Cześć! Jak wam się podobało zakończenie?  Liczę na pokaźną sumkę komentarzy xd Zapraszam również na http://kronikizakrecenia.blogspot.com/ , dodałam już kolejny, 11 rozdziała i mam nadzieję, że on i to opowiadanie bardzo wam się spodobają ;

9 komentarzy:

  1. Super imagin. Bardzo fajne zakończenie. Zapraszam do mnie ja-jestem-cudem.blogspot.com

    OdpowiedzUsuń
  2. Spoczko imagin. Kiedy będzie druga część o Lou? :)

    OdpowiedzUsuń
    Odpowiedzi
    1. Już niedługo kochanie :) Możliwe, że za 2 dni, a może nawet i szybciej :)

      Usuń
    2. Okej. Dziękuję. Już nie mogę się doczekać! ^^

      Usuń
  3. Jak zwykle - nic dodać, nic ująć. Po prostu boskie!

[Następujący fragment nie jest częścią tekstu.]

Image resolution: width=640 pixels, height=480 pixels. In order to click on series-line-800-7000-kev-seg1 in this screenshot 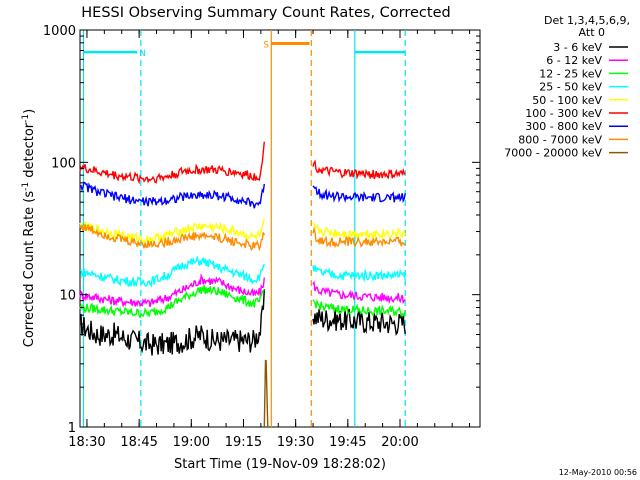, I will do `click(359, 238)`.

    Po tym, jak ta Cristal się przystawiała do Harry'ego zaczęłam coś podejrzewać... i miałam rację :D

    MEDIUM *O*

    I, jak zwykle, zapraszam do mnie! :3

    http://believe-in-1d-imaginy.blogspot.com/

    Pozdro <3 // Ettie.

    OdpowiedzUsuń
  4. ale fajny *.*
    zapraszam: zycie-mym-imaginem.blogspot.com/

    OdpowiedzUsuń
  5. Super! Bardzo mi się podoba :D
    Zapraszam http://still-the-one-blog.blogspot.com/

    OdpowiedzUsuń
  6. No wiesz ty co?!
    Zawsze stawiasz mnie w podbramkowej sytuacji i po raz już chyba setny mam napisać jaki to wielki masz talent i jaki ten imagin jest genialny! :p
    Mimo wszystko koooocham tego bloga xd
    Czekam na nexta!

    my-world-and-one-direction.blogspot.com

    OdpowiedzUsuń
  7. Boski! <3
    Dziękuję za dedykacje! :D Jesteś wspaniała!